==== READING PASSAGE

There was no escaping the GFC. And it presented Heeringa with another big decision in his career: continue weathering the silence or band together with another indie fighter in the industry.

They went for the latter, selling HB Media into ICG-owned Tangible Media in 2010, a move Heeringa now attributes to the longevity of many of the brands previously in the HB stable.

“I feel incredibly chuffed that all the things I’ve started bar one have continued,” says Heeringa.

The one exception to that is The Briefing, a membership-style magazine- and events-based initiative targeting the C-suite, launched in late 2013. The Briefing started with promise, but it simply didn’t garner enough support to justify its continuation.

In the latter stages of his career at ICG, Heeringa moved from publishing toward the agency side of the business, taking on the position of content director and focusing on content marketing for clients of the business. 

It was during this stint that Heeringa’s life came full circle and he again found himself discussing the next step in his career with Sweeney.

This time, however, he was ready to accept the job and finally crossed over to what he had always seen as the dark side: PR (his thoughts on PR were perhaps best captured in his satirical review of Learn to Spin by Anne Field).

Asked about this transition, Heeringa is pragmatic, saying he isn’t quite as fundamentalist as he was while working as a journalist.        

“When you start your own business, you immediately become commercial anyway and so you stop being a journalist. You have to become entrepreneurial and commercial. I’ve sold advertising and content. I’ve been commercial since 2004. In some ways there’s no real change. Perhaps it’s more grey than dark.”

Another influential factor in Heeringa’s decision to join Anthem is that PR has evolved substantially over the last few years. 

“I don’t really think PR exists anymore,” he says.  

“Traditionally, PR has meant controlling the media. The media is much smaller now than it’s ever been and there are so many channels to market. It used to be about the owned space. Rather than using the media, you are now creating your own media.”

By way of example, he points to the video work Anthem recently developed for Visa, saying that this isn’t the kind of project you’d expect to see coming from a PR agency.

Heeringa expects this trend to become even more pronounced as the lines between agencies continue to blur. Of course, Anthem doesn’t have the in-house facilities or staff to produce high quality video in-house, but he doesn’t see this as a disadvantage.

========

[USING THE INFORMATION]
1. Which companies does the passage on Heeringa's career name?
2. Can you continue the passage on Heeringa's career from its final sentence?

==== DATA TO EXAMINE

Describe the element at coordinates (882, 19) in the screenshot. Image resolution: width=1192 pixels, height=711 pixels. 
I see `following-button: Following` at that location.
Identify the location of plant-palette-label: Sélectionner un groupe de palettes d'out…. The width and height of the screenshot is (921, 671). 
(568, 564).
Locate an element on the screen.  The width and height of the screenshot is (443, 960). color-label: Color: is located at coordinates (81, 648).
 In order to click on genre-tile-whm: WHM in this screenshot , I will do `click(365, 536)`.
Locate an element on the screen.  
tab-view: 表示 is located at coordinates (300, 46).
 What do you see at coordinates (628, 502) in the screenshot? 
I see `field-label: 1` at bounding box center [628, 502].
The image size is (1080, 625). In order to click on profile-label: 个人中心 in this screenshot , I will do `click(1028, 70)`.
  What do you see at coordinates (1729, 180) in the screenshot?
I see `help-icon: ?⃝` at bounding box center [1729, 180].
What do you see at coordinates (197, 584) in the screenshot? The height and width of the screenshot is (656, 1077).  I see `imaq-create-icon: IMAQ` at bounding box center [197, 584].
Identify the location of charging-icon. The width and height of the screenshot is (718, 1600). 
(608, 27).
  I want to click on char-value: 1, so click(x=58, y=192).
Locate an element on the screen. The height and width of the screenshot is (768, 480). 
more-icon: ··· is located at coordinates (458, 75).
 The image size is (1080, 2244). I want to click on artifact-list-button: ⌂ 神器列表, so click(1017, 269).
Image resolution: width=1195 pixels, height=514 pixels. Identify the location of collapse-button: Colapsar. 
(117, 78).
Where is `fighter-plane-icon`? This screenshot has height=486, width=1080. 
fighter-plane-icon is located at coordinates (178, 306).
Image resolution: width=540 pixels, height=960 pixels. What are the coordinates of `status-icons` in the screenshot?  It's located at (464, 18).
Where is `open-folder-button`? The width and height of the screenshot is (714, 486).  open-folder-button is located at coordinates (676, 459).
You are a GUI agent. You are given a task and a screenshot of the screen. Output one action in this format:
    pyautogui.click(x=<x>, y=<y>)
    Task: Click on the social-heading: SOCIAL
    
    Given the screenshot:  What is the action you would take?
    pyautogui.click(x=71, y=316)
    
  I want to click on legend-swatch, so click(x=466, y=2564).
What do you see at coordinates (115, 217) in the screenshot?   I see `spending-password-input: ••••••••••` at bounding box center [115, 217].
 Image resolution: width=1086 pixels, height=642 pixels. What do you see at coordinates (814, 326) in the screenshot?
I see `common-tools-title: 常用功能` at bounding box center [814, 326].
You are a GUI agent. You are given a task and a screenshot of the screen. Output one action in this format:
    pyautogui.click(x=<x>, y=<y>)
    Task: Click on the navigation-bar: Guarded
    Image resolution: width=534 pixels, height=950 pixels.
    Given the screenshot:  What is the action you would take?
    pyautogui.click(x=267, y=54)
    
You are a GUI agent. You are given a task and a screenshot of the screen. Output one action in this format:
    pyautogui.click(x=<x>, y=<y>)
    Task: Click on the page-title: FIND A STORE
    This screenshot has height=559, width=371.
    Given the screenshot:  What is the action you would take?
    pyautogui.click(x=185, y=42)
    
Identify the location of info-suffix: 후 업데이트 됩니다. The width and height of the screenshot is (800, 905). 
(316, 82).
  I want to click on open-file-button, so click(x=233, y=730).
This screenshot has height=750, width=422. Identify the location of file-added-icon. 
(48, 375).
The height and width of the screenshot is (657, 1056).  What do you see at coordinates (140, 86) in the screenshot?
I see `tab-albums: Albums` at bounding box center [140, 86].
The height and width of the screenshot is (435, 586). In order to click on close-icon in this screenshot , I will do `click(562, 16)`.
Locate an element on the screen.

========

[TASK RESPONSES]
1. HB Media, ICG, Tangible Media, Anthem, Visa

2.
“They’re not hooked to a particular solution. When you’re a hammer, everything looks like a nail. And when you have a huge production facility, it’s very hard not to sell people into that.”

Instead, Anthem consists of a team of 12 account managers and directors who work with external partners to bring the work to life.

“The thing I probably miss about publishing the least is that I don’t have to feed the beast,“ Heeringa says. But, as many others who have jumped the fence can attest, the emotional connection to that beast makes it special. 

As he settles into what is a very different part of his career, his focus has also shifted from the startup scene to helping established small- to medium-sized businesses grow.

“There’s a really interesting group of companies, often fast growing and really important to New Zealand, that often don’t have a New Zealand agency or media spend and they have communications problems,” he says.

“There’s a real job to be done in growing SMEs in MEs and MEs into multinationals. About a year ago, I helped KPMG put together a report called the Enterprise Report. And it identified that even if you push the dial a little bit, by as little as ten percent, it will make a material difference to the economy. So on a NZ Inc basis, there’s actually God’s work to do here in terms of making these New Zealand-owned businesses bigger.”

And in that, perhaps there’s a bit of light on the dark side, after all.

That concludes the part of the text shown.